GSSF: Generalized Structural Sparse Function for Deep Cross-modal Metric Learning

TL;DR

A Generalized Structural Sparse Function is proposed to dynamically capture thorough and powerful relationships across modalities for pair-wise similarity learning while remaining concise but efficient and reaches a sweet spot between model complexity and capability.

Abstract

Cross-modal metric learning is a prominent research topic that bridges the semantic heterogeneity between vision and language. Existing methods frequently utilize simple cosine or complex distance metrics to transform the pairwise features into a similarity score, which suffers from an inadequate or inefficient capability for distance measurements.
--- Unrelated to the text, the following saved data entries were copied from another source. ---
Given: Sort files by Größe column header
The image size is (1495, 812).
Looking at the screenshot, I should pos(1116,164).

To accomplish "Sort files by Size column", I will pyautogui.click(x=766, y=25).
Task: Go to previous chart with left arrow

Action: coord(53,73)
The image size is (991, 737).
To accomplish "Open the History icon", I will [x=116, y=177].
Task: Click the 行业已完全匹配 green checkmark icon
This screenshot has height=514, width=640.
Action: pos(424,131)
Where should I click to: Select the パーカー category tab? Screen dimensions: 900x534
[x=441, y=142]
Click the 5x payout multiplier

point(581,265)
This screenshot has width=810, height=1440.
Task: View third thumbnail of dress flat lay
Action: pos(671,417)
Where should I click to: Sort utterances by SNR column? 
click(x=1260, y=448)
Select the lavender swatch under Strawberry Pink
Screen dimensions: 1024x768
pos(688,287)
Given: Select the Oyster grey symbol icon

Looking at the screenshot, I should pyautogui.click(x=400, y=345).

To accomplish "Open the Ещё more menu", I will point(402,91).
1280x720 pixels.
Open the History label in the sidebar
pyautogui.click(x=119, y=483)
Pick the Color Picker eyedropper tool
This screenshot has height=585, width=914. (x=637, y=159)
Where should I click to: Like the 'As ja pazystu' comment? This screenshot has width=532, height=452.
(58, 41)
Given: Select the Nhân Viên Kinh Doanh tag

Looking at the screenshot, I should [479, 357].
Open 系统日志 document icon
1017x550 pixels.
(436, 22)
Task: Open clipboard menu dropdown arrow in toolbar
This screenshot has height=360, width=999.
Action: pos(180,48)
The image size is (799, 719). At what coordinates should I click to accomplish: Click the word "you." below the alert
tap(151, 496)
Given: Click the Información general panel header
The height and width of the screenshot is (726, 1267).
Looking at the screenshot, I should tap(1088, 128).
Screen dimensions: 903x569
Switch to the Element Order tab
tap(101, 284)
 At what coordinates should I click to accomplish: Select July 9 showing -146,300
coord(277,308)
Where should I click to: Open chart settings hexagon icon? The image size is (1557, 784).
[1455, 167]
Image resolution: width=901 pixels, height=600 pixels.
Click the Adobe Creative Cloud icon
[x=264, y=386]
Consequently, we propose a Generalized Structural Sparse Function to dynamically capture thorough and powerful relationships across modalities for pair-wise similarity learning while remaining concise but efficient. Specifically, the distance metric delicately encapsulates two formats of diagonal and block-diagonal terms, automatically distinguishing and highlighting the cross-channel relevancy and dependency inside a structured and organized topology. Hence, it thereby empowers itself to adapt to the optimal matching patterns between the paired features and reaches a sweet spot between model complexity and capability. Extensive experiments on cross-modal and two extra uni-modal retrieval tasks (image-text retrieval, person re-identification, fine-grained image retrieval) have validated its superiority and flexibility over various popular retrieval frameworks. More importantly, we further discover that it can be seamlessly incorporated into multiple application scenarios, and demonstrates promising prospects from Attention Mechanism to Knowledge Distillation in a plug-and-play manner. Our code is publicly available at: https://github.com/Paranioar/GSSF.

Figures (9)

• Figure 1: Illustration of the proposed GSSF metrics. The gray and orange parts indicate the fixed and trainable matrix parameters respectively during the training process. Compared with Cosine and Dense metrics, the Diag item seeks distinct and appropriate weights for within-channel connections, while the B-Diag item further constructs between-channel connectivity and sparsity by structural topology. Both of them are structural sparse strategies of Dense metric.
• Figure 2: Illustration of several applications. For (a) Attention Mechanism, it adaptively refines the interactions between query and key from mono- or cross-modality features, while for (b) Fine-grained Alignments, it enhances pairwise similarity scores based on various popular token-wise integration. Besides, we validate its potential by calibrating the teacher's network outputs and adaptation representations during (c) Knowledge Distillation and (d) Transfer Learning.
• Figure 3: Configuration of various block sizes $d$. The embedding-based VSRN and interaction-based SCAN are utilized to analyze the influence of the ratio $N$ ($D/d$) between the feature dimension $D$ and block size $d$. The smaller the block size $d$, the sparser the channel-wise connection $\boldsymbol{W}$.
• Figure 4: Visualization of cross-channel weight coefficients learned by the B-Diag metric. For clear visualization, we reduce the size of the matrix $\boldsymbol{W}$ to 64x64 at regular intervals. Note that red and blue zones indicate positive and negative correlations and relationships across channels, respectively.
• Figure 5: Visualization of the learned similarity distributions of all positive and negative image-text pairs with Cosine/Diag/B-Diag metric on Flickr30K.